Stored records
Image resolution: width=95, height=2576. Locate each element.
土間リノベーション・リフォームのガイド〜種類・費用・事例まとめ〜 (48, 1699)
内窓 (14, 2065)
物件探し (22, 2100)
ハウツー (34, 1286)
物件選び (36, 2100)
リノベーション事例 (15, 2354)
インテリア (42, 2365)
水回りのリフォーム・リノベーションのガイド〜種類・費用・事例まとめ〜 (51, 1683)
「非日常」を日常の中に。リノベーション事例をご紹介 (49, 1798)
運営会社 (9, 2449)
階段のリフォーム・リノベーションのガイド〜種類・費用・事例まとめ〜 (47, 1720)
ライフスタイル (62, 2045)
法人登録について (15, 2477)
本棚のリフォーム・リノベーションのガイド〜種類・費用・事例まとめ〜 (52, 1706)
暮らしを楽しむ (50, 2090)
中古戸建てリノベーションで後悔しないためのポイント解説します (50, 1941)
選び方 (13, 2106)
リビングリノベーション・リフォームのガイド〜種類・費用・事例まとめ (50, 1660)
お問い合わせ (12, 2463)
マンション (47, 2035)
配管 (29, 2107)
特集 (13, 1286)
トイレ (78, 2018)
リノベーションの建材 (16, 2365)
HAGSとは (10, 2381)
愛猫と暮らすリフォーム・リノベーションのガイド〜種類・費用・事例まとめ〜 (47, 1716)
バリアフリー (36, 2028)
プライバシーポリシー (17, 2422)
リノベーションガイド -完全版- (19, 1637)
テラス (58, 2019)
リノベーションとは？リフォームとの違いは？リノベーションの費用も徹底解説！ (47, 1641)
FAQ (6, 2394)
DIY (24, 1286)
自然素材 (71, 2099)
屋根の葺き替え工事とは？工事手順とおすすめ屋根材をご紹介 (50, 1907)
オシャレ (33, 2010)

WHAT THIS TASK INVOLVES » From the line holding "暮らしを楽しむ (50, 2090)" down to the last line of the records above, restate each line exactly as written.

RESULT »
暮らしを楽しむ (50, 2090)
中古戸建てリノベーションで後悔しないためのポイント解説します (50, 1941)
選び方 (13, 2106)
リビングリノベーション・リフォームのガイド〜種類・費用・事例まとめ (50, 1660)
お問い合わせ (12, 2463)
マンション (47, 2035)
配管 (29, 2107)
特集 (13, 1286)
トイレ (78, 2018)
リノベーションの建材 (16, 2365)
HAGSとは (10, 2381)
愛猫と暮らすリフォーム・リノベーションのガイド〜種類・費用・事例まとめ〜 (47, 1716)
バリアフリー (36, 2028)
プライバシーポリシー (17, 2422)
リノベーションガイド -完全版- (19, 1637)
テラス (58, 2019)
リノベーションとは？リフォームとの違いは？リノベーションの費用も徹底解説！ (47, 1641)
FAQ (6, 2394)
DIY (24, 1286)
自然素材 (71, 2099)
屋根の葺き替え工事とは？工事手順とおすすめ屋根材をご紹介 (50, 1907)
オシャレ (33, 2010)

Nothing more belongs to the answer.